This is CNA Week — June 11–17, 2026 — the annual week-long recognition of the nation’s certified nursing assistants. It’s also a good time to run the numbers on what those CNAs are actually earning, because the gap between the rhetoric and the reality is wide.
The United States has approximately 1.5 million CNAs. They handle the most intimate, physically demanding work in healthcare: bathing, repositioning, feeding, vital signs, and the dozens of daily interactions that determine whether a resident in a skilled nursing facility feels cared for or warehoused. The national mean CNA wage is $17–$21/hr depending on the data source — ZipRecruiter puts the 2026 average at $20.06/hr, Salary.com at $17/hr for the median, with a range of $34,000 (25th percentile) to $47,000 (75th percentile) annually.
The Workforce Data Is Blunt
Nationally, SNFs and long-term care facilities have reported persistent CNA vacancy rates of 15–25% in 2025–2026, according to AHCA and NCAL workforce surveys. Turnover remains the primary driver — CNA annual turnover in long-term care averages 60–90% at many facilities, meaning a full replacement of the CNA workforce every 1–2 years. The reasons are consistent across every survey: low pay, physically demanding work, limited advancement pathways, and scheduling structures that don’t accommodate family obligations.
CMS repealed the federal nursing home staffing mandate in February 2026, eliminating the 3.48 hours-per-resident-day requirement and the 24/7 RN rule. For CNA workforce advocates, that repeal removed the one federal standard that would have required facilities to hire and retain more CNAs — or face penalties. The $200M nursing home staffing incentive program (FIA grants, up to $40K for RNs committing to LTC) helps the RN pipeline but doesn’t directly address CNA pay or retention.
Where CNA Pay Is Highest
California leads CNA wages nationally — Glassdoor 2026 puts California CNA pay at $21–$28/hr, with major metro areas running $24–$32/hr for experienced CNAs at union-represented facilities. Washington state, Oregon, and New York also pay above national median. CNAs in the Southeast and rural Midwest earn the least — Alabama, Mississippi, and Arkansas CNAs average $13–$16/hr, which tracks closely with state minimum wage floors.
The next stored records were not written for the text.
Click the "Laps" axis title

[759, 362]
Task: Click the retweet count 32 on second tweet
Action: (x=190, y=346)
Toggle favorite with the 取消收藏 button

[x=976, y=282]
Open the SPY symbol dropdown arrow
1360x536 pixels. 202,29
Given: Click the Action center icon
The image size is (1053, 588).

Travel CNA pay exists and has grown in 2025–2026. Travel CNAs placed through agencies like IntelyCare, CareRev, and NurseFly typically earn $18–$26/hr plus housing stipends, compared to $15–$18/hr for permanent staff at the same facilities. That spread is self-defeating for long-term care operators — agencies charge 30–50% markups, so facilities are paying more per CNA hour through agencies than they would pay to attract and retain permanent staff at market wages. Many facilities haven’t fully processed this math.
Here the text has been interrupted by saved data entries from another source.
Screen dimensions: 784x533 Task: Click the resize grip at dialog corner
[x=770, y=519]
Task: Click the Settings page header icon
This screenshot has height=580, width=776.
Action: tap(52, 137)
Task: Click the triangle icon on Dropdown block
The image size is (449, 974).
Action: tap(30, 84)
What CNA Week Actually Looks Like in Practice
CNA Week recognition at most facilities runs to pizza parties, appreciation certificates, and social media posts. Those gestures are fine, and CNAs deserve recognition for genuinely difficult work. What they don’t substitute for is a competitive wage, predictable scheduling, a clear career ladder to LPN or RN, and management that visibly values the work. Facilities that do those four things have CNA turnover rates well below the industry average. Facilities that do only the pizza party do not.
Several states have CNA-to-RN bridge programs that reduce the cost and time commitment of advancing from aide to licensed nurse — Oklahoma, Tennessee, and North Carolina have active programs. CNA experience counts toward clinical hours in some APRN programs. Those pathways exist, but awareness among CNAs is spotty, and facilities rarely actively promote them because they risk losing trained staff. That calculus is short-sighted — a CNA who becomes an LPN or RN and returns to LTC is worth far more to the facility than a revolving door of new hires who leave within a year.